Epithelioid glioblastoma (eGBM) is a rare subtype of glioblastoma, generally associated with a poorer prognosis than conventional GBM despite maximum resection and standard chemoradiotherapy. Here, we report a case of a 78-year-old man who presented with left hemiplegia and a well-circumscribed right frontal lobe lesion on imaging, initially suspected to be a metastatic brain tumor. Surgical resection revealed a firm, clearly demarcated mass. Histopathological examination showed features consistent with eGBM, including epithelioid and rhabdoid cells, necrosis, and high proliferative activity (Ki-67 index: 41%). Immunohistochemistry indicated IDH-wildtype GBM with negative V600E. Despite postoperative radiotherapy and temozolomide chemotherapy, the tumor recurred, and the patient died 1 year and 10 months after surgery. Even if a tumor appears well-circumscribed with minimal edema, a diagnosis of eGBM should be considered to avoid treatment delays if no primary lesion is detected. Following a diagnosis of eGBM, prognosis remains variable; therefore, careful pathological evaluation, including immunohistochemistry and molecular analysis, is essential to guide treatment decisions.
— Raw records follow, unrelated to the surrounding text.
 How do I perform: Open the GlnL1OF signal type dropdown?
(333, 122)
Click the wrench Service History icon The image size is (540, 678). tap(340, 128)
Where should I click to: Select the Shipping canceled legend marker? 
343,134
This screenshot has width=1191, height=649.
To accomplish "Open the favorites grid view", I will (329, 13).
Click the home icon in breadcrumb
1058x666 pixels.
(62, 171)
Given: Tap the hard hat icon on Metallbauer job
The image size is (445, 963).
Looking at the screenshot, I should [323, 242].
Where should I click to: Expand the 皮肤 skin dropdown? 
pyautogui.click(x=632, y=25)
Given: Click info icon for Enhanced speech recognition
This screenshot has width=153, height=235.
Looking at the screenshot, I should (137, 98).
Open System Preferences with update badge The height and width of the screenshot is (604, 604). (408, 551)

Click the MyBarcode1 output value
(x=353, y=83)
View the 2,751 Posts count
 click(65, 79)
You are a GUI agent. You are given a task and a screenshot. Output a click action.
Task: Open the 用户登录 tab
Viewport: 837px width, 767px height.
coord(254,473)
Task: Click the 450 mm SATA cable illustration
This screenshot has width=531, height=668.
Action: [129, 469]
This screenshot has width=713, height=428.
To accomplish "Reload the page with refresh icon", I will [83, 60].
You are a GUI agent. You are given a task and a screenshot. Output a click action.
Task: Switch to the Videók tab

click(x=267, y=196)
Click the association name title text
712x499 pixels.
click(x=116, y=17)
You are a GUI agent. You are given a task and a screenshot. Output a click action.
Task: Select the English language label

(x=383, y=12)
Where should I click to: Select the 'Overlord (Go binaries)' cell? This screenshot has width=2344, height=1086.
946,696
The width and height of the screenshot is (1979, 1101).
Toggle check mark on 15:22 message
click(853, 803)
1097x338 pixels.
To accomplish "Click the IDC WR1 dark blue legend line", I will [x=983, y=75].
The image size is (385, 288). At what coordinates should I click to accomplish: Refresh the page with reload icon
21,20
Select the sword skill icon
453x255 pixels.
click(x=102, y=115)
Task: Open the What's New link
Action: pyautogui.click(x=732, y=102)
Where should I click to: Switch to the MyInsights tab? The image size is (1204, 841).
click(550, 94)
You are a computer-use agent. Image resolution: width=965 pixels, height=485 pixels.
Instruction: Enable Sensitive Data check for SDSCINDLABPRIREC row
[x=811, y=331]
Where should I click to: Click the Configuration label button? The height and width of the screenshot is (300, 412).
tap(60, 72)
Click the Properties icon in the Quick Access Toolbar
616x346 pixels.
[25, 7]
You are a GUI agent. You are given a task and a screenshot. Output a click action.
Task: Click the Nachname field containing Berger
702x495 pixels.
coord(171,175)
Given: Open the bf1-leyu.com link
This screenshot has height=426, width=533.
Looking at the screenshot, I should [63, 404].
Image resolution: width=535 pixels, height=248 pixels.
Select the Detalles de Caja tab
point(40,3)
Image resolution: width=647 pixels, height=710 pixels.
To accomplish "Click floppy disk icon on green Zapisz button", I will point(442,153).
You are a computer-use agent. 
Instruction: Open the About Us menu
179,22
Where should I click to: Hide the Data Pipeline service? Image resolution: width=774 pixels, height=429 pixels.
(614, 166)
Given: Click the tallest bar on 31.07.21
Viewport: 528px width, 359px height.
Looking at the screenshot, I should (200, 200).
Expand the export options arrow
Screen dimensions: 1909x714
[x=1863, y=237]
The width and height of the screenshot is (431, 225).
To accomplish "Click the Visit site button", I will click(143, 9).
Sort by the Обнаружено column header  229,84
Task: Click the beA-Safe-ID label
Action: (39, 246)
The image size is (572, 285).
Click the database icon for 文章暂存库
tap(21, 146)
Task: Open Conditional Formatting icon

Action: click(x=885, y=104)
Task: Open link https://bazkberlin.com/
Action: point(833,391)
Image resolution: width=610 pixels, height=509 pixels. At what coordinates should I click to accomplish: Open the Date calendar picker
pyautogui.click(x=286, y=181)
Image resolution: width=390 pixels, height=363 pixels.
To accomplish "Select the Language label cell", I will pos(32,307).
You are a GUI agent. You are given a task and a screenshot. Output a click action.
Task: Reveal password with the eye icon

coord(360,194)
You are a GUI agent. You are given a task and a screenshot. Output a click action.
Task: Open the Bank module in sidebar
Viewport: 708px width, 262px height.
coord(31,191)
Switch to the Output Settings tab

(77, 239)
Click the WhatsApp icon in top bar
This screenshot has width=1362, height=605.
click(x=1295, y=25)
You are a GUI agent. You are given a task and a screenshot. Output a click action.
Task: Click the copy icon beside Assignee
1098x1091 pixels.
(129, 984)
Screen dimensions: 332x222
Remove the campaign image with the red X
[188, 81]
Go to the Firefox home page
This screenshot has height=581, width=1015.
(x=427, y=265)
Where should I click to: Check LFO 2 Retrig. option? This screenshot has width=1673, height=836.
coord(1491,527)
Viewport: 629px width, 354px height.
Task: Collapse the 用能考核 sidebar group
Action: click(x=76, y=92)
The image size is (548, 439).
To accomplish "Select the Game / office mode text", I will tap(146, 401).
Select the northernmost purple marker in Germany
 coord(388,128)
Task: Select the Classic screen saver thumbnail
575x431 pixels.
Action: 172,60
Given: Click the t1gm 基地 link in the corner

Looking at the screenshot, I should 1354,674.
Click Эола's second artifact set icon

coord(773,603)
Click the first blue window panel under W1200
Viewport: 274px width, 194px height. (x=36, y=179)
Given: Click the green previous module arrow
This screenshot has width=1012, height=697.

上皮样胶质母细胞瘤(eGBM)是胶质母细胞瘤的一种罕见亚型,尽管进行了最大限度的切除和标准的放化疗,但其预后通常比传统胶质母细胞瘤更差。在此,我们报告一例78岁男性患者,其影像学检查显示左侧偏瘫及右额叶有边界清晰的病变,最初怀疑为脑转移瘤。手术切除显示为质地坚硬、边界清晰的肿块。组织病理学检查显示具有与eGBM一致的特征,包括上皮样和横纹肌样细胞、坏死以及高增殖活性(Ki-67指数:41%)。免疫组织化学表明为异柠檬酸脱氢酶(IDH)野生型胶质母细胞瘤且V600E为阴性。尽管术后进行了放疗和替莫唑胺化疗,肿瘤仍复发,患者在手术后1年零10个月死亡。即使肿瘤看起来边界清晰且水肿轻微,如果未检测到原发灶,也应考虑诊断为eGBM以避免治疗延误。诊断为eGBM后,预后仍然多变;因此,包括免疫组织化学和分子分析在内的仔细病理评估对于指导治疗决策至关重要。